[[ DOCUMENT SEGMENT open ]]

Do You Understand the Driving Forces Behind Male and Female Interactions?

    Do you both recognize that women often come from a place of fear, whereas men come from a place of shame?

 We have all had or know someone who has had this fight:

“Honey, you’re driving too fast,” says the wife.

“I know what I’m doing. Why are you being such a nag?” the husband replies angrily.

The wife feels bad, the husband mad. How did this get out of hand so quickly?

It seems society does not teach us that men and women, though we fight for equality, think and feel differently. Dr. Phil says that men and women are “..as naturally compatible as cats and dogs...” The clearer we become on how we are different, the more harmonious our interactions will be. It is hard for us to voice this when we are unaware why we do what we do. One of the things many do not realize is that men are triggered by feeling shamed and women are triggered by feeling fearful. In the above conversation, the wife is afraid. The husband is feeling a sense of shame from thinking that she does not trust his driving and his ability to keep her safe.

How did these gender differences begin? Beyond just genes, it’s how boys and girls are raised. Parents assign traits based on gender, even though hospital records do not note any difference. Parents do not intend to or even realize that they are treating them differently.

Why are women so fearful? Studies of children found that parents tend to treat female children as more fragile and vulnerable, cautioning them to be careful and restricting the activities in which they are allowed to participate. This leads the female children to perceive danger everywhere. Whereas a boy would be told to ‘man up’ at the sight of a snake, girls are soothed and protected in the same situation. As we age and have children, we have invested a lot by the time they are born and keeping them safe is of the utmost importance. In doing so, our all encompassing fear goes into overdrive.

Why do men see insult everywhere they look? From infancy, the same parents that tell their daughters to be careful encourage their sons to take risks and tell them to toughen up. Boys are offered less comfort, but more freedom. Brene Brown asserts that, for men, any weakness is shameful. Testosterone and socialization make men feel protective of women and children. Men from primeval times forward have had the role of providing for their families and signs that they may be lacking in the ability to keep their loved ones safe and secure and provided for are intolerable. Dr. Phil says,”...we [men] bear private shame when we feel that we have failed... Our egos are fragile...”

[[ DOCUMENT SEGMENT closed ]]
[[ RECORD SET open ]]

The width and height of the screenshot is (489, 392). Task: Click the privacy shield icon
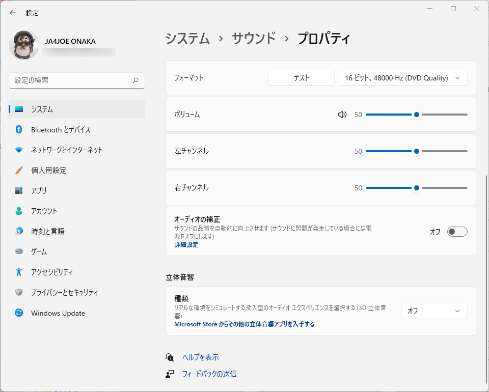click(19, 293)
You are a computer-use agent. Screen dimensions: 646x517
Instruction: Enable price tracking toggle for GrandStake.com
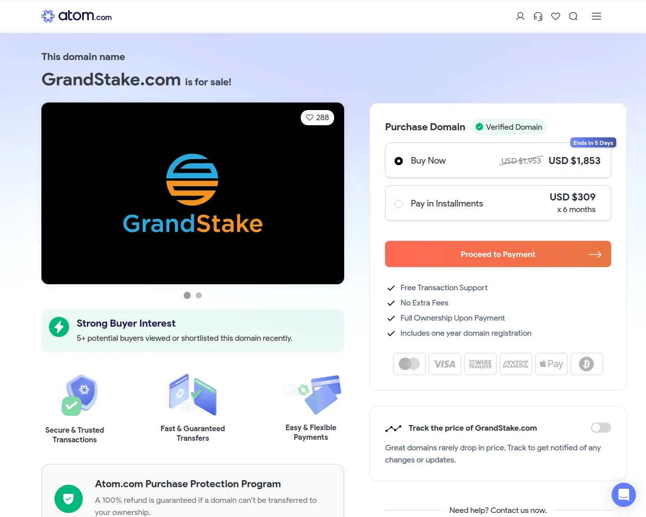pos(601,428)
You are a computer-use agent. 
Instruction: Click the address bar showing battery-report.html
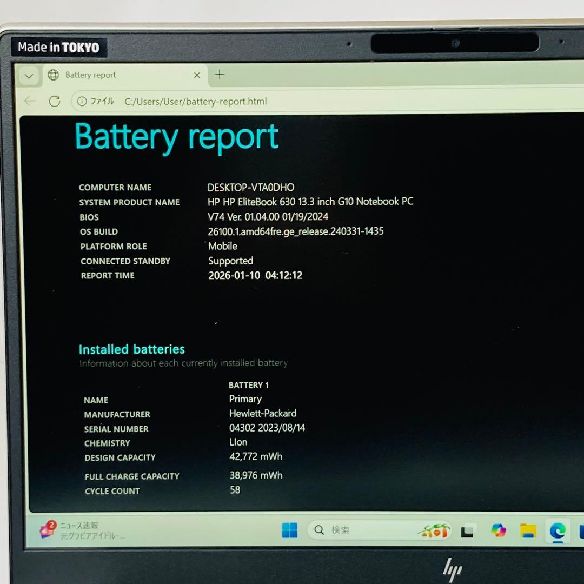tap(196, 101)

[[ RECORD SET closed ]]
[[ RECORD SET open ]]

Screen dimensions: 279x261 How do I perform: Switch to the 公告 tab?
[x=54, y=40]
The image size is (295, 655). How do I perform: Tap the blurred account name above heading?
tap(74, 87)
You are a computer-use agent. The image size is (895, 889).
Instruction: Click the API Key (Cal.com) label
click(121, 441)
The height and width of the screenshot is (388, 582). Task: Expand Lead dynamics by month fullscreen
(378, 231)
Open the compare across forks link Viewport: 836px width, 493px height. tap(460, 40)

[[ RECORD SET closed ]]
[[ RECORD SET open ]]

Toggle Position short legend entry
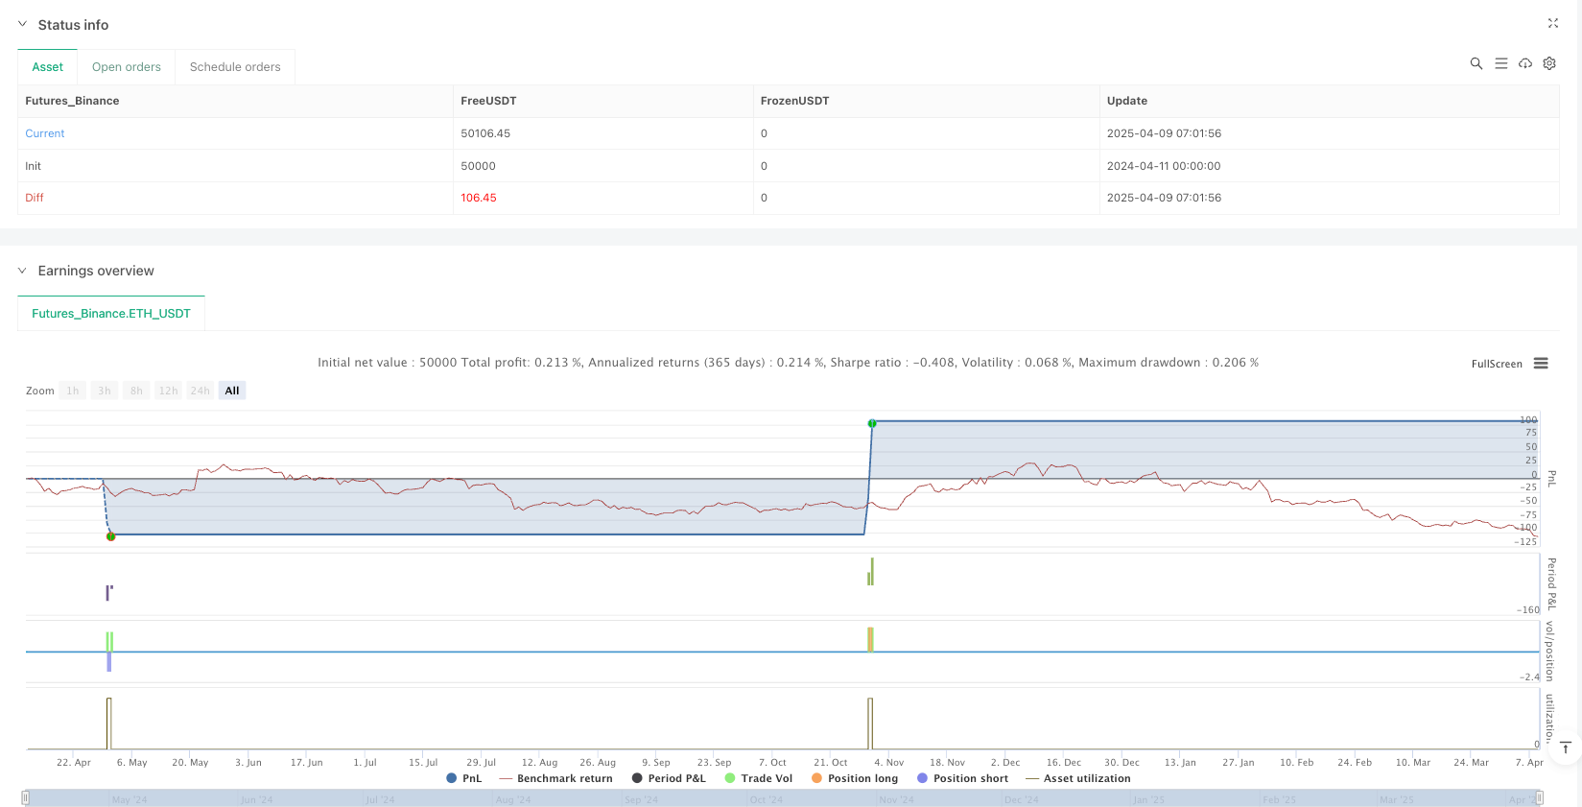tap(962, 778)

[[ RECORD SET closed ]]

• [ACTIVITY] In the article on male and female interactions, what does Brene Brown assert about men and weakness?

• [YOUR SOLUTION] For men, any weakness is shameful.